Excerpt to read:
CLIMATE RUNS, NEGOTIATIONS STAND STILL
In the late evening of Thursday 13 June 2024, the UNFCCC SB60 interim negotiations in Bonn, which precede and prepare the next COP29 in Baku, Azerbaijan, came to an end. These climate negotiations turned out from day one to be too dense and very edgy, due to an agenda packed with topics that were perhaps too politicised and central to be addressed in this usually more technical forum.
Unfortunately, we have to take note of the lack of substantial progress on all major issues in 2024. We are thinking in particular of the negotiations on the new post-2025 global quantitative climate finance target, which is expected to be the main outcome of the COP at the end of the year, and on mitigation, a topic that has been absent from the COPs for years if it were not for the creation, two years ago in Egypt, of a Working Programme on the subject that is still struggling to find its own formal identity.
The 2015 Paris Agreement, the political umbrella under which the climate negotiations are being held and thus also these recently concluded interim negotiations, envisages containing average global temperatures within a growth rate of +1.5°C or +2.0°C by 2100, through mitigation, adaptation and investment in climate finance. Unfortunately, however, downstream of last year’s first Global Stocktake (inventory of country commitments) and in view of the update of national climate plans (NDCs) in 2025, we are forced to note that a series of cross-vetoes is holding up negotiations on both finance and mitigation.
On finance, the negotiations are at a standstill due to the difficulty of identifying a quantum, a target figure to be proposed for the post-2025 period, thus going beyond the 100 billion per year established in 2009 and only reached, out of time, in 2022 – and in any case dramatically insufficient with respect to needs that now exceed trillions. On this point, it seems clear that we are still playing for keeps, waiting for stronger political input from the G7 and G20.

Task to complete:
According to the article on the Bonn climate negotiations, in which city will COP29 be held?

Source material:
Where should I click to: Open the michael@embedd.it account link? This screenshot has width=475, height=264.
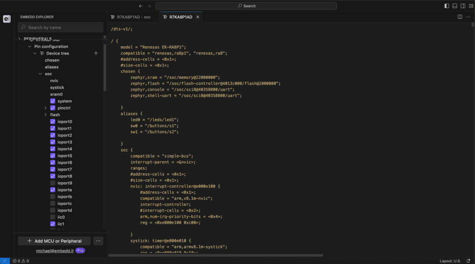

Correct answer:
Baku, Azerbaijan.